Earliest tombs on the site are from the Early Dynastic Period, First Dynasty. Tombs, including stairway tombs, were uncovered north of pyramid field.

There are a total of four kings' pyramids at this site, which served as the main royal necropolis during the Fifth Dynasty. The quality of construction of the Abusir pyramids is inferior to those of the Fourth Dynasty; perhaps signalling a decrease in royal power or a less vibrant economy. They are smaller than their predecessors, and are built of low quality local stone. All of the major pyramids at Abusir were built as step pyramids, although the largest of them—the Pyramid of Neferirkare—is believed to have originally been built as a step pyramid some seventy metres in height and then later transformed into a "true" pyramid by having its steps filled in with loose masonry.

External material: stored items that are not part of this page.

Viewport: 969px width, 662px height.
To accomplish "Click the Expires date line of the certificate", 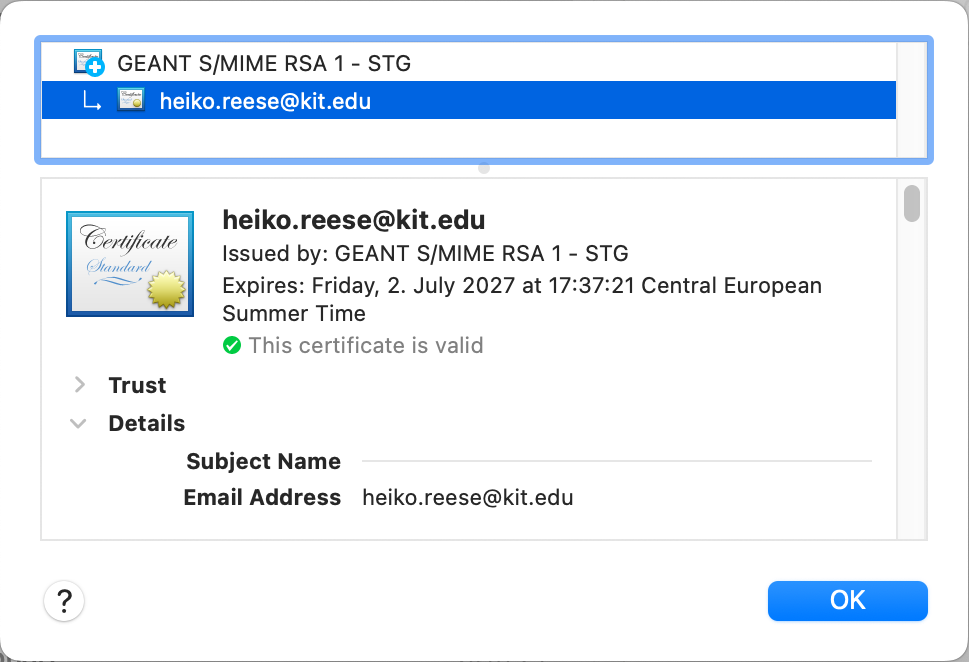I will coord(522,299).
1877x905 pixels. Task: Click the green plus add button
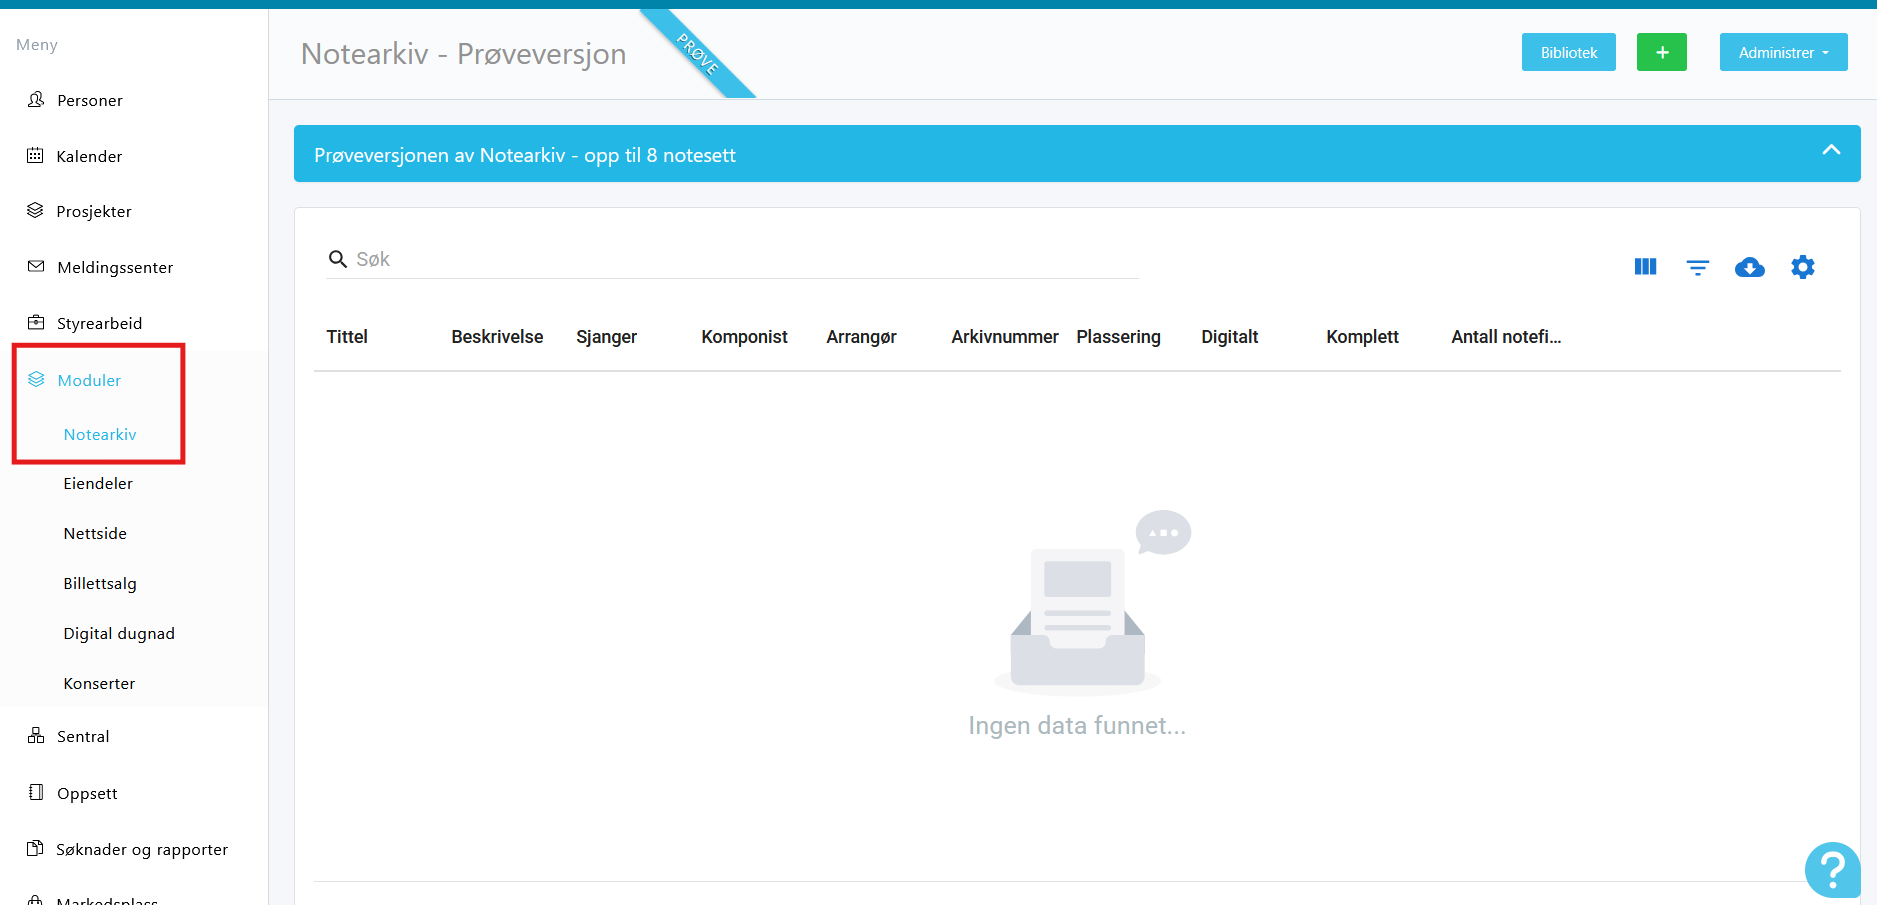[x=1661, y=52]
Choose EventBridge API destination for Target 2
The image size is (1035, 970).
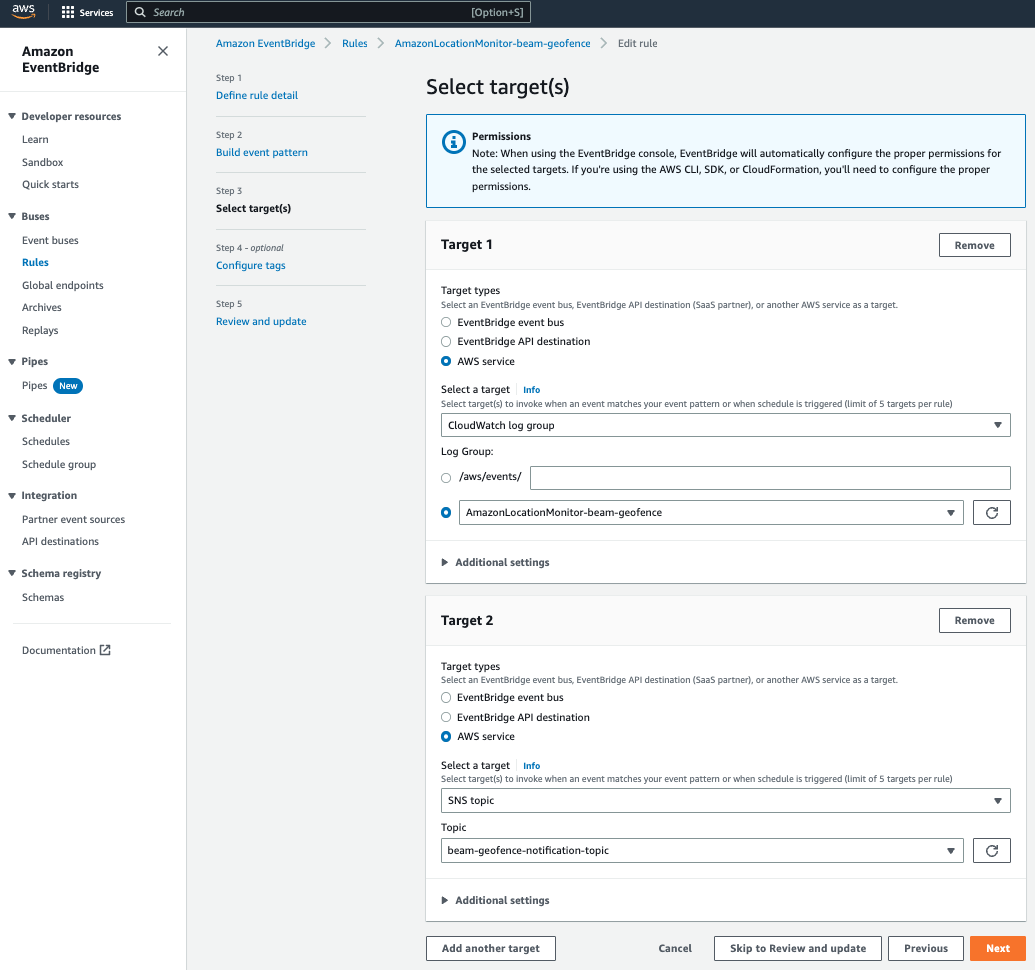445,717
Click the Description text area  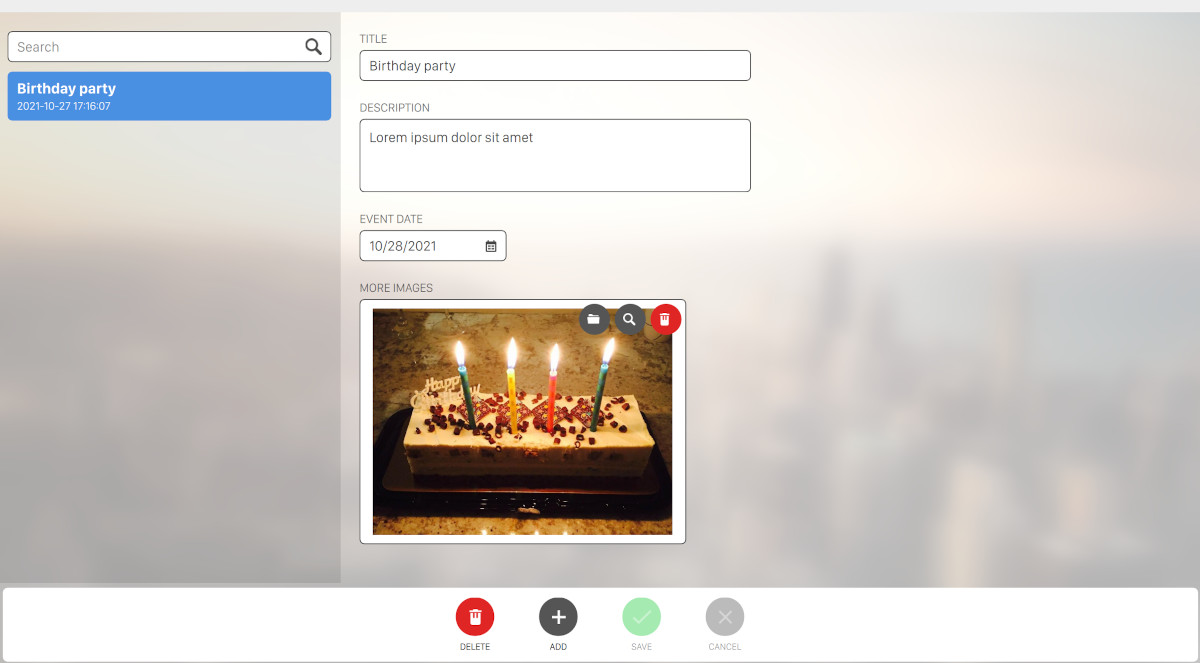point(554,155)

A map and complete list of excavated structures until the year 2019 is available in (Bárta et al. 2020). The map is also published online as a searchable application.

===Major pyramids===
The three major royal pyramids are
- the earliest, Pyramid of Sahure, known for its finely carved reliefs
- the Pyramid of Neferirkare Kakai, the tallest pyramid at the site
- the Pyramid of Niuserre, the most intact pyramid at the site
The two unfinished royal pyramids are

- the incomplete Pyramid of Neferefre
- the unfinished pyramid of Shepseskare?

===Smaller pyramids===
- the pyramid of Queen Khentkaus II, wife of Neferirkare and mother of Neferefre and Niuserre
- Lepsius Pyramid no. 24 — The pyramid belonged to a woman, likely a queen. The name of the vizier Ptahshepses appears among builders' marks, which dates the pyramid to the time of Pharaoh Nyuserre
- Lepsius Pyramid no. 25 — Likely the pyramid of a queen from the Fifth Dynasty

===Mastabas of courtiers===
The tombs of several high officials and family members are located in the direct vicinity of their king's pyramid:
- the mastaba of Ptahshepses (vizier under Nyuserre)
Four mastabas south-east of the pyramid complex of Raneferef create a so-called "Nakthsare" cemetery, presumably tombs of the persons related to King Raneferef:
- the mastaba of Prince Nakhtsare (son of Raneferef or Nyuserre)
- the mastaba of "count" Kakaibaef
- the mastaba of Queen Khentkaus III, likely a spouse of Raneferef
- the mastaba of anonymous owner AS 31

===Abusir South===
Directly north of Saqqara is a cemetery of lower-ranking officials of the Early Dynastic Period and Old Kingdom. The earliest First Dynasty tombs are on the so-called "Bonnet cemetery" named after Hans Bonnet, who published the site. It was excavated in 1910 by Georg Steindorff and Uvo Hölscher. Recently, copper artefacts in the collection of Leipzig University, from the site, were studied. One vessel, ÄMUL 2162, was made of a peculiar material, arsenical copper with nickel, which could be imported to Egypt.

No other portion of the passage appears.